Tasks for this exercise:
1 - In the piece on vaccine mandates, repeat the words from "Sure, people grumble" to "the popular parlance." without changing anything.
2 - According to the piece on vaccine mandates, which purchases did Quebec make conditional on vaccination?

Given text Start Marker

Federal Health Minister Jean-Yves Duclos has mused aloud that the country may have to start talking about mandatory vaccinations, which would basically make shots in the arm another duty of citizenship, in line with filing an annual income-tax return.

In the interim, though, Quebec has done its own bold experiment in behaviour modification, by making vaccinations mandatory for purchases of alcohol and cannabis at government-run outlets. Where did Quebec get the idea this would work? It surely isn’t a coincidence that these are the same commodities (along with tobacco) that governments use regularly to raise revenues — the so-called “sin taxes.”

Sure, people grumble about paying more for booze and smokes, but by and large, they go along with the tax hikes, budget after budget. Quebec has clearly figured that the same will be true if mandatory vaccination was also attached to the high price of a good time. Before you down that tray of shots, get your shot.

It has been fascinating to watch politicians at all levels trying out their various pitches to prod citizens toward vaccination queues. Everyone is trying to figure out where to use the carrot or how to wield a stick, in the popular parlance.

There was the contrast last week, for instance, between Conservative Leader Erin O’Toole and Prime Minister Justin Trudeau, which prompted rounds of commentary on political persuasion strategies.

O’Toole talked “accommodation” of the vaccine-hesitant, while Trudeau was accused of practising demonization, talking about how the unvaccinated were making vaccinated citizens angry.

Premiers such as Doug Ford in Ontario or Jason Kenney in Alberta are sticking more to the numbers, peppering their public remarks with all the stats on how the Omicron variant is toughest on the unvaccinated.

Given text End Marker
Information supplied Start Marker

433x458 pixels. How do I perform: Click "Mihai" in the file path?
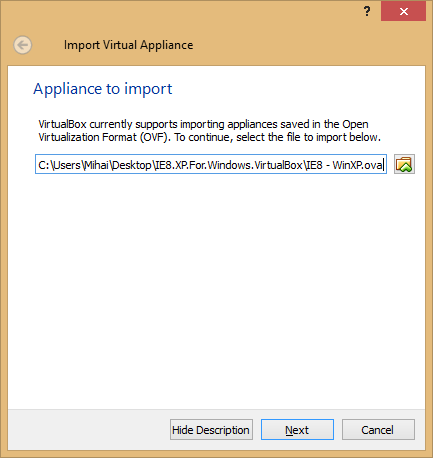point(97,165)
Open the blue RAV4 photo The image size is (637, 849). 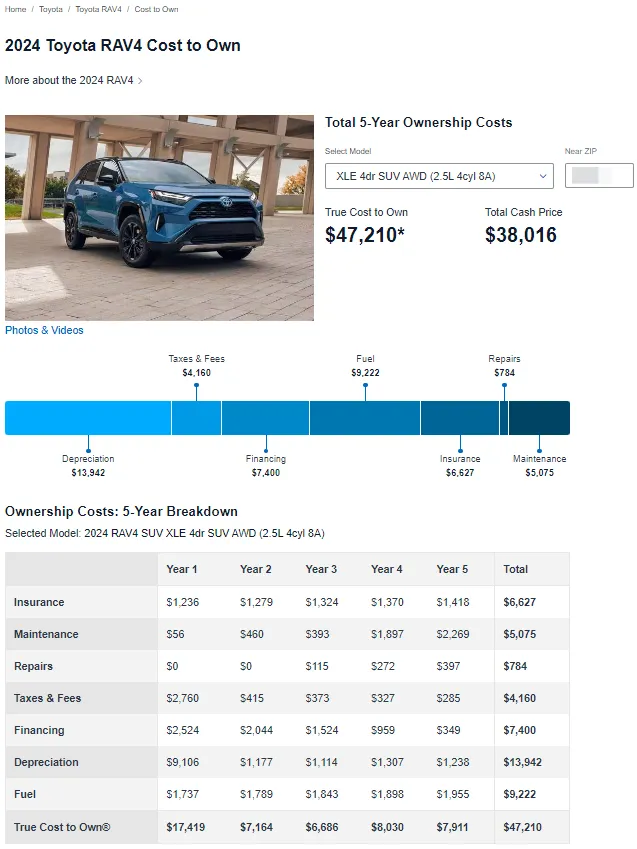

Information supplied End Marker

Replies:
1 -
Sure, people grumble about paying more for booze and smokes, but by and large, they go along with the tax hikes, budget after budget. Quebec has clearly figured that the same will be true if mandatory vaccination was also attached to the high price of a good time. Before you down that tray of shots, get your shot.

It has been fascinating to watch politicians at all levels trying out their various pitches to prod citizens toward vaccination queues. Everyone is trying to figure out where to use the carrot or how to wield a stick, in the popular parlance.

2 - Purchases of alcohol and cannabis at government-run outlets.